Według Geerta-Jana Knoopsa, prawnika Wildersa, sąd nie powinien zajmować się wypowiedziami o charakterze politycznym, gdyż oceny tego rodzaju deklaracji dokonują wyborcy i opinia publiczna, a nie sądy.
Sąd nie zgodził się z tą argumentacją. Sędziowie przyznali, że parlamentarzystom przysługuje duża wolność słowa, ale z drugiej strony „to właśnie politycy powinni, ze względu na ich ważną funkcję społeczną, unikać tego, by ich wypowiedzi publiczne zachęcały do nietolerancji”. I to właśnie sąd powinien ocenić, czy słowa Wildersa szły za daleko.
Wilders, stojący na czele antyislamskiej, antyeuropejskiej i antyimigracyjnej partii PVV, trafił przed oblicze sądu, ponieważ wiele osób poczuło się urażonych jego zachowaniem na wiecu w Hadze w marcu 2014 roku. Szef PVV zwrócił się wówczas do zwolenników z pytaniem, czy chcą w Hadze i Holandii więcej lub mniej Marokańczyków, po czym tłum zaczął skandować „Mniej! Mniej! Mniej!”, na co Wilders odpowiedział, że w takim razie „to załatwi”. Szef PVV spotkał się wówczas z dużą krytyką, w kraju i za granicą, a według wielu osób słowa Wildersa miały dyskryminujący, rasistowski charakter i nawoływały do przemocy.

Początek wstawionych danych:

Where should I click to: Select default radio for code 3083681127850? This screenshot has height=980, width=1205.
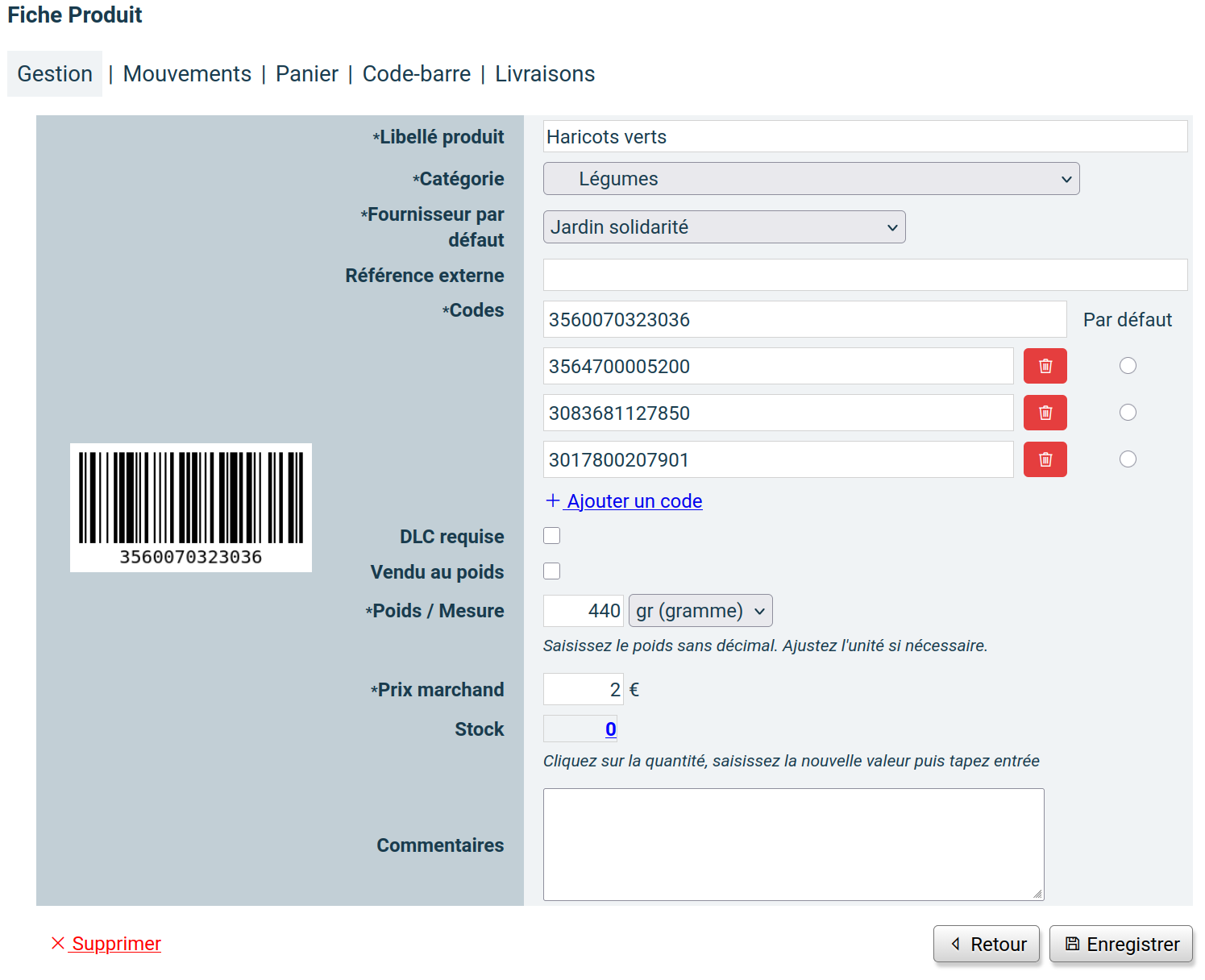coord(1128,413)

Decyzja sądu, który uznał, że proces w tej sprawie będzie kontynuowany, rozzłościła oskarżonego polityka. Według Wildersa jest to „proces polityczny”, a Holandię można porównać do Turcji, gdzie obecnie również sądzi się ludzi za ich przekonania polityczne. „Sądzony za to, co myślą miliony ludzi”, napisał na Twitterze szef PVV o swojej sytuacji.

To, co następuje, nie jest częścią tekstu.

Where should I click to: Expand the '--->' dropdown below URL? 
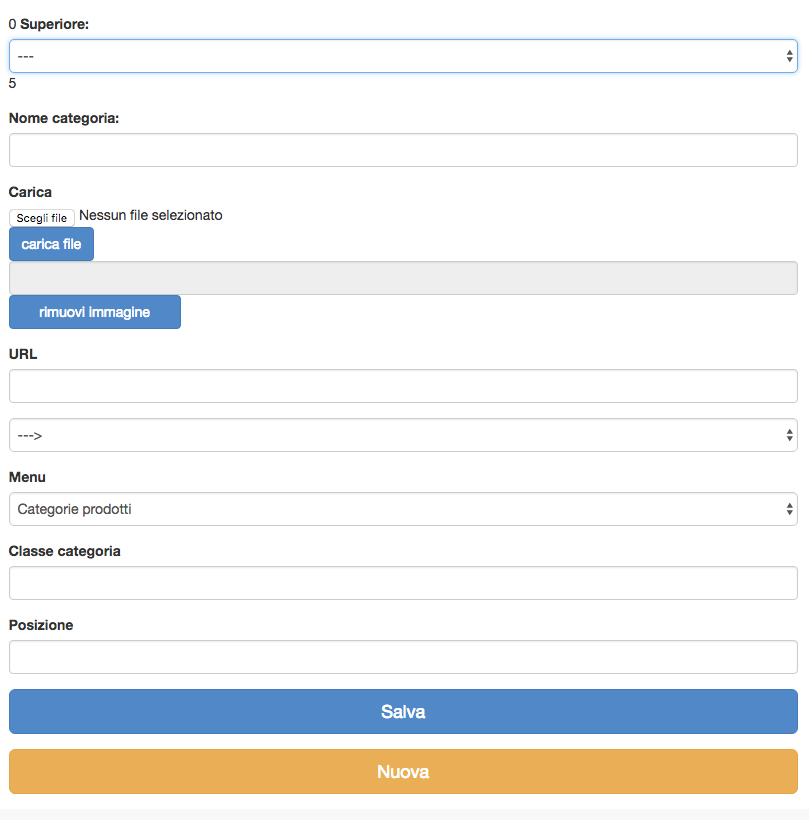click(403, 435)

- Mówię jasno: uważam, że to, co powiedziałem, nie jest karalne – portal nu.nl cytuje 53-letniego polityka w Venlo – Nie żałuję tego, co powiedziałem. Mówiłem prawdę.
W marcu przyszłego roku w Holandii odbędą się wybory parlamentarne. Wszystko wskazuje na to, że proces w sprawie słów Wildersa będzie jednym z tematów kampanii wyborczej.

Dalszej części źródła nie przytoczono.